Пауль, погруженный в свои мысли, не отвечал, и Зиг тронул его за рукав.
— Что? Что случилось? Мы уже приехали? — воскликнул атлет, встрепенувшись.
— Нет еще, я только хотел спросить тебя, который час?
— Который час? А какое мне дело до того, который теперь час?
— Я спросил тебя об этом потому, что мне пришла в голову одна мысль.
— Какая мысль?
— Еще слишком рано, чтобы идти к Зоннен-Лине.
— Ага! — воскликнул атлет, и глаза его яростно сверкнули. — Ты ищешь предлог, чтобы не исполнить свое обещание?
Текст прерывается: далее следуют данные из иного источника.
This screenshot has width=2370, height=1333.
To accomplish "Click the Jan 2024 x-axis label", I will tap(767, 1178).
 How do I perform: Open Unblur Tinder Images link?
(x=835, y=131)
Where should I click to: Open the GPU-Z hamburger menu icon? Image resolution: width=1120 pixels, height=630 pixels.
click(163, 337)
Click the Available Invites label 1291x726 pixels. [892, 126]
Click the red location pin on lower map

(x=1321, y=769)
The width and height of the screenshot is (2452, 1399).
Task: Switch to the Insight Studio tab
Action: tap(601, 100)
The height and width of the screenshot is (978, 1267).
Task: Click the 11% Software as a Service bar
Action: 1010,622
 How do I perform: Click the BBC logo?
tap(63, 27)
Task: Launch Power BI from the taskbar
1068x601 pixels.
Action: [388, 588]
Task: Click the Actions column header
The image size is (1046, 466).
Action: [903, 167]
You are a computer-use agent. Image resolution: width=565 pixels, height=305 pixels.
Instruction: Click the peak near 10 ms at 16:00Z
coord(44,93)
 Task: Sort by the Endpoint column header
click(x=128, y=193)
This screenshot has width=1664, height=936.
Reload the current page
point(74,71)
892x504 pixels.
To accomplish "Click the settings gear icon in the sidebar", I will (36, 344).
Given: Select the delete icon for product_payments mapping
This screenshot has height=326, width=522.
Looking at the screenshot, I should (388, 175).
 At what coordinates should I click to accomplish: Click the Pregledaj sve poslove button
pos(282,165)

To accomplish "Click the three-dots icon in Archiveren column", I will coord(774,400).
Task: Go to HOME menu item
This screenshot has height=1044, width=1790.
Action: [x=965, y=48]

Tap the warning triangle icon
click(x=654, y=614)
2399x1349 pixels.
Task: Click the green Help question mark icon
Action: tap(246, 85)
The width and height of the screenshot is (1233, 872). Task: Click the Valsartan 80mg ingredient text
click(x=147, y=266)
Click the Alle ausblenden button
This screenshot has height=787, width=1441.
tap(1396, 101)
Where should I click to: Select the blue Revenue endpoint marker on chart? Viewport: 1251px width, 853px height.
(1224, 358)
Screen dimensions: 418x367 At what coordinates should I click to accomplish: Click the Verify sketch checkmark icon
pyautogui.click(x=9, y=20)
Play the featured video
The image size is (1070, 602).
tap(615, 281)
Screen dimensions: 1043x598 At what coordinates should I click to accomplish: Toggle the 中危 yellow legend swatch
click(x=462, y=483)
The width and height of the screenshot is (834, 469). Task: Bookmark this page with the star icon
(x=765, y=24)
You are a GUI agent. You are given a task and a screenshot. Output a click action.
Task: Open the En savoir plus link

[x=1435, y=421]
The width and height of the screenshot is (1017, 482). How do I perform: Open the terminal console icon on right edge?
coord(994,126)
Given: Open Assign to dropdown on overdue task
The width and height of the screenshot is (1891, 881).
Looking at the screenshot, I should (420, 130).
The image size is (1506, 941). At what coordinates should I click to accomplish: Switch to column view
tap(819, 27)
— Какой ты подозрительный! Я хотел сделать тебе самое невинное предложение… Послушай, не могу же я заявиться в тюрьму и сказать стражникам: «Господа, вот мой друг, атлет Пауль, который желает повидаться со своей многоуважаемой супругой, находящейся в настоящее время в вашем почтенном заведении. Не будете ли вы так любезны, господа, попросить эту даму в гостиную?» Сторожа на это ответят так: «Господин Зиг, мы польщены появлением здесь вашего друга, рады ему и надеемся на то, что скоро он надолго поселится у нас. Но мы не имеем права беспокоить госпожу Зоннен-Лину. Для того чтобы ваш досточтимый друг мог увидеть свою супругу, ему необходимо получить официальное письменное разрешение, а лицо, выдающее такие документы, в настоящее время покоится у себя дома в постели, так как еще очень рано». Понимаешь, милый Пауль, что нас ждет в тюрьме? Поэтому я предлагаю тебе как-нибудь убить оставшееся время. Обо мне не беспокойся, я обещаю не покидать тебя. Часов в десять мы отправимся в здание суда, там я подойду к начальнику полицейской охраны и скажу ему, что дал тебе честное слово, что ты увидишь свою милейшую супругу. Он непременно войдет в мое положение и поможет мне сдержать обещание. В одиннадцать часов ты увидишь свою Лину. Согласен?
— А что мне еще остается? — недовольно проворчал атлет.
— Какой ты благоразумный! Да, впрочем, я ничего другого от тебя и не ожидал. Теперь надо подумать, как нам занять время. Может, позавтракаем?
— Мне не хочется есть, — буркнул Пауль.
— Какой ты эгоист! Что у тебя нет аппетита, это вполне понятно. Но ты как-то не подумал о том, что из-за тебя я с пяти часов утра на ногах. Ты заставил меня поволноваться: то хотел убить меня, то не хотел; то мне пришлось закрыть глаза, то открыть. Я уже мысленно говорил себе: «Ну все, конец!» И после всех этих мучений я остался жив! Теперь мне нужно восстановить силы! Да и тебе на полный желудок будет легче беседовать с Линой.
— У нас будет разговор короткий, — процедил сквозь зубы Пауль.
— Да, да, я понимаю, удар кулаком не займет много времени. Но я бы на твоем месте не отказал себе в удовольствии все ей высказать.
— Говорить я не умею, я могу только действовать.
— Не болтай глупостей! Ты заговоришь как по писаному, если съешь хороший бифштекс и выпьешь бутылочку винца.
— Ты думаешь?
— Я точно знаю. Каждый раз, когда мне предстоит иметь дело с женщиной, я плотно завтракаю и не отказываю себе в вине. Когда человек немножко навеселе, ему проще высказать все, что у него на душе.